La tradición judía era igual de severa. Yahvé arrasó Sodoma y Gomorra, no por sus depravaciones sexuales sino por sus pecados contra la hospitalidad. El único que la respetó fue Lot, que hospedó y protegió a los enviados de Dios, incluso contra el asedio de la gleba lugareña. Llega incluso a ofrecer a sus hijas, con tal de que dejen en paz a sus huéspedes. Y sobre la tribu de Benjamín pesa una culpa imperdonable: el libro de los Jueces (19-20) relata la historia de un levita y su mujer, que buscaron posada en un pueblo de la tribu de Benjamín, y recibieron la hospitalidad de un “hombre que residía como forastero en Guibéa”. Mientras conversaban en paz, los benjaminitas cercaron la casa y exigieron: “Haz salir al hombre que ha entrado en tu casa, para que lo conozcamos” (en aquella versión genital de la epistemología). El dueño de la casa se rehúsa , pero el forastero “tomó a su propia concubina y se la sacó afuera. Ellos la conocieron toda la noche hasta la mañana y la dejaron al amanecer”. Cuando se levantó su marido, halló a su mujer tendida a la entrada de la casa, con las manos en el umbral. Murió poco después; el levita la descuartizó y envió sus pedazos a todas las tribus de Israel. Ira, vergüenza, pecado insoportable, las otras tribus declaran la guerra contra los benjaminitas. Los crímenes contra la sagrada hospitalidad deben ser motivo de una venganza igualmente sagrada. El resultado es la historia de las naciones.

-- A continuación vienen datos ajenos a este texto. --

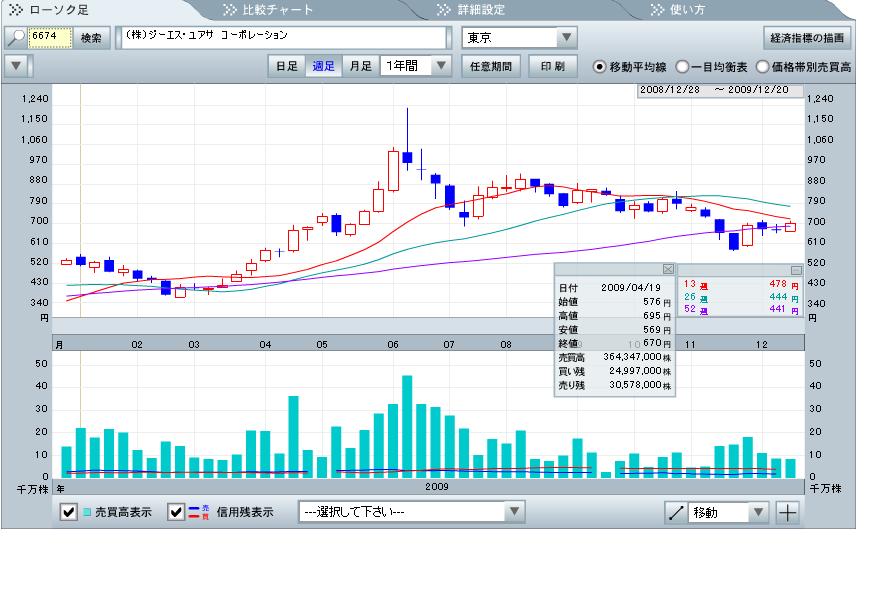The height and width of the screenshot is (607, 875).
Task: Click the plus crosshair icon
Action: click(x=788, y=513)
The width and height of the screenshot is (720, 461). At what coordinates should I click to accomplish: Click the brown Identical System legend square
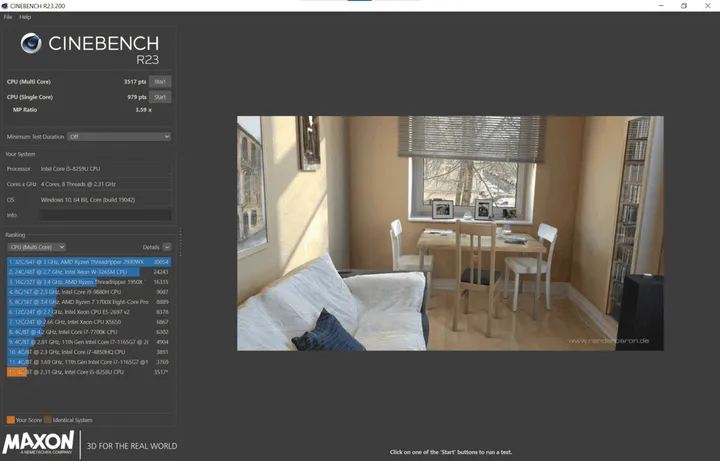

En México hallamos igual a las Patronas que a los depredadores que trafican personas. La hospitalidad existe entre individuos y pequeñas agrupaciones; el abuso, en el Estado y en las organizaciones delincuenciales. Generosidad a cuentagotas y crimen organizado. La migración es un conflicto que tiende a empeorar: gobiernos pésimos, cambio climático, sobrepoblación. Entre un Estado corrupto, dotado de leyes absurdas (esa fanfarronería que supone que todo ser vivo aspira a la nacionalidad mexicana), un crimen organizado que hacer ver a los benjaminitas como un jardín de niños, y carentes de una xenía que pueda dar sentido a los más primarios requerimientos éticos, nos topamos con un orden nuevo y mucho más complejo: los migrantes están dejando de ser pequeños grupos, o personas solitarias, y se vuelven organizaciones políticas.
El número y la organización cambia la especie: como grupo político son menos precarios y menos susceptibles de caer bajo el abuso de funcionarios o de grupos criminales. Es otro juego, para el que no hay nuevos dioses y solamente le queda aspirar a la racionalidad. Por lo pronto, no queda sino elegir la falta: o permitimos la violación de las leyes, o traicionamos la ética que exige reconocer la humanidad del otro.